● **What you need to do**
A precise copy of the data is required, with every picture left out.
____
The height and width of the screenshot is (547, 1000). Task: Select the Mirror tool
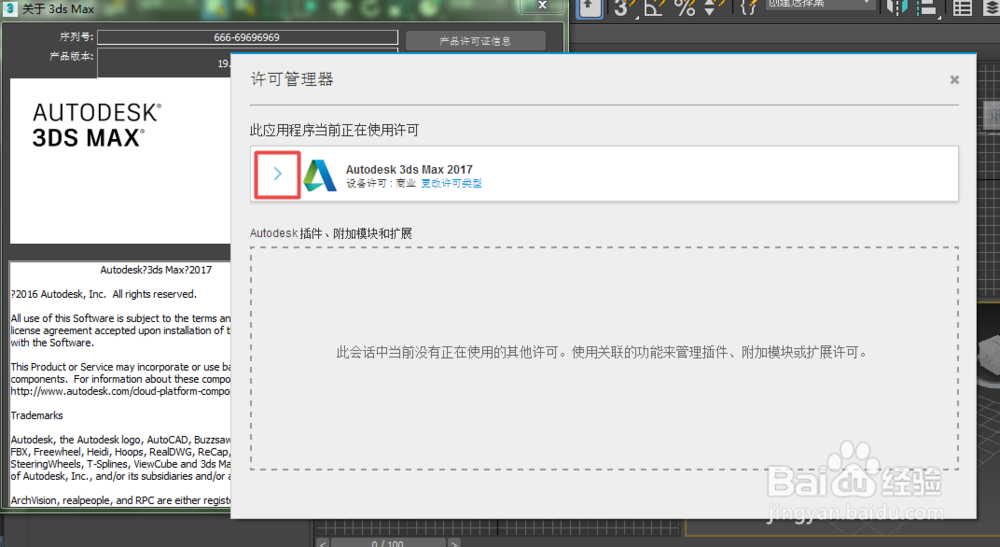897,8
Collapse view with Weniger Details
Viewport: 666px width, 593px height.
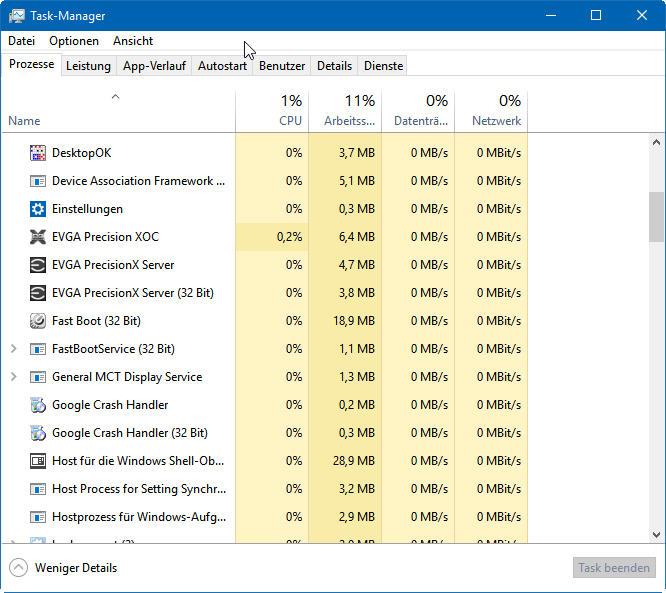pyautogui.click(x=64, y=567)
____
● **Final answer**
The height and width of the screenshot is (547, 1000). Task: Select the Mirror tool
897,8
Collapse view with Weniger Details
Viewport: 666px width, 593px height.
pyautogui.click(x=64, y=567)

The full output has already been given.